In the great scheme of things, this was a relatively minor crime, in that the youth was not seriously injured. But what the suspect allegedly did as he returned to his vehicle raised the stakes on cyberspace. Police were told the man did a “Tebow”— he went through a kneeling prayer motion similar to that often seen from New York Jets quarterback Tim Tebow.

Having someone assault a teen, then mimic Tebow, produced the unusual news twist that was picked up on hundreds of websites.

The story quickly died down, but then last week, the Shenango department posted information that said officers intended to charge a man with the crime. The department’s Facebook site included his name, his photo and other details. Within a day, if you searched on the man’s name and Tebow, you could come up with thousands of hits, as website after website posted the story.

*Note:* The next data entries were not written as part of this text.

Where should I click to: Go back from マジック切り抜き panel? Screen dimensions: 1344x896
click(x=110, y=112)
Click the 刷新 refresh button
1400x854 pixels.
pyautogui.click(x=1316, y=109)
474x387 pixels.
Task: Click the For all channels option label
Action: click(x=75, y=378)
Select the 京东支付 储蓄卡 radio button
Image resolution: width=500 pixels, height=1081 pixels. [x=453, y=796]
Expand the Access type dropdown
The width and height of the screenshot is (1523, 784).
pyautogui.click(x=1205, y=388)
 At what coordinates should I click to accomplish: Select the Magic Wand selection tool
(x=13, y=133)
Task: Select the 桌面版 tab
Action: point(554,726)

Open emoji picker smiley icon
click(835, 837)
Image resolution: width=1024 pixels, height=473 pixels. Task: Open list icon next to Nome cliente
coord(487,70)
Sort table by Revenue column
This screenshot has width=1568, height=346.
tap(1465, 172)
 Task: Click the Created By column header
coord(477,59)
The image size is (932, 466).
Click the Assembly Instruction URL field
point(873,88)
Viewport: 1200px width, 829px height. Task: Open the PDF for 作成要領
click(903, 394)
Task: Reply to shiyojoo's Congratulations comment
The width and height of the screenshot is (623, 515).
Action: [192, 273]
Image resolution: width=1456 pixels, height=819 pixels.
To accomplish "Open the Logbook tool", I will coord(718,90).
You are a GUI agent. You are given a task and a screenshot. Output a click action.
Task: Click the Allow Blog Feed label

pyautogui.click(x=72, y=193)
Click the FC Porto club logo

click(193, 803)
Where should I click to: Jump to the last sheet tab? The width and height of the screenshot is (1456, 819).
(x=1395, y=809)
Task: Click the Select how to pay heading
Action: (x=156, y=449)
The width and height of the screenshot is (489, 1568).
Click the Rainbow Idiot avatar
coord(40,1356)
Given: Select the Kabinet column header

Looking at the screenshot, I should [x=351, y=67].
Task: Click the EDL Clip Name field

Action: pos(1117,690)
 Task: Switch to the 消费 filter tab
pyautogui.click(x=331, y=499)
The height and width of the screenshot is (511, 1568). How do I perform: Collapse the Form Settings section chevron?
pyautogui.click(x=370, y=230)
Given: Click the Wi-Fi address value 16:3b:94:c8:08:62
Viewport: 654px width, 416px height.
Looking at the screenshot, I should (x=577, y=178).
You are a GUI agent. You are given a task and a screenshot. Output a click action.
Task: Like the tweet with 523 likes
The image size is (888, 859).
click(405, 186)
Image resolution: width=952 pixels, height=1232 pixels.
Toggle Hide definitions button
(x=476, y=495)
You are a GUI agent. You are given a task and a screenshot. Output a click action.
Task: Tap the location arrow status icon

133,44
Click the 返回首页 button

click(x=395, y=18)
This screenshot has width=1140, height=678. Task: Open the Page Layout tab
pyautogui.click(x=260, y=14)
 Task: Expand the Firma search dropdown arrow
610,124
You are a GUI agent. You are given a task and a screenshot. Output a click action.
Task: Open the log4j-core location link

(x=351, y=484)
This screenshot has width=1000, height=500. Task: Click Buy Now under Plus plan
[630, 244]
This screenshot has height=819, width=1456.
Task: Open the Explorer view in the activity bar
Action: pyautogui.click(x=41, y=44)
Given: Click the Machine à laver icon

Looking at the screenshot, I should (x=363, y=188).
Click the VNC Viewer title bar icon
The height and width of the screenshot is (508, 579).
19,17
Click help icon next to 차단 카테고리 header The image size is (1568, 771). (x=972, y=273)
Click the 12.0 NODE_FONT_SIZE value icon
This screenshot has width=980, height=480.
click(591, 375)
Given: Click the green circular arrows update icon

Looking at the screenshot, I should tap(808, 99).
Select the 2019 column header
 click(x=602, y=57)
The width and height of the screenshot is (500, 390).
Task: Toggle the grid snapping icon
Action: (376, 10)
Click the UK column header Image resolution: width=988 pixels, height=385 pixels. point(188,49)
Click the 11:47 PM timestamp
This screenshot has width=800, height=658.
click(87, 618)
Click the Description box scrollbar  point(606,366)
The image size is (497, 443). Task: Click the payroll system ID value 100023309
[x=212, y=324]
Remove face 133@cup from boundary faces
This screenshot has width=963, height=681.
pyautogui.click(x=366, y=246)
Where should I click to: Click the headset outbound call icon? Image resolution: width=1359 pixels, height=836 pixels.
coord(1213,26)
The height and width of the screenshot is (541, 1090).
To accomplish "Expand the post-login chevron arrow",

I’m sure it was viewed as entertainment in many instances. But that came to an end Friday. After receiving word of a suicide at McConnell’s Mill State Park, the New Castle News did a little more digging. And right around deadline that day we learned the victim was the same person accused in the Tebowing incident.

At this point, we don’t know if the wave of web-based publicity was a factor in this man’s suicide. But it’s a plausible argument — if he was aware of it. On the other hand, someone who stops a vehicle to assault a kid cutting grass apparently had other issues he needed to address.

But there are people willing to blame the media, specifically The News. One Facebook poster accused us of sensationalizing this minor matter by spreading it on the front page of the paper. The problem with that argument is that we never did any such thing.

The News ran three stories — the original incident, the arrest and the suicide. None was on the front page.

So were we being sensational? Or were we merely doing what we are supposed to do? Some people obviously may disagree, but I would say our coverage reported what had happened without going overboard.

Maybe there’s a lesson here for all those Web posters and bloggers who cruise cyberspace for these types of stories. And maybe there’s a lesson for the consumers of such sites. And it’s this: There are real people behind these reports.

Will this change anything? I doubt it. On the Internet, the desire for bread and circuses continues to know no bounds.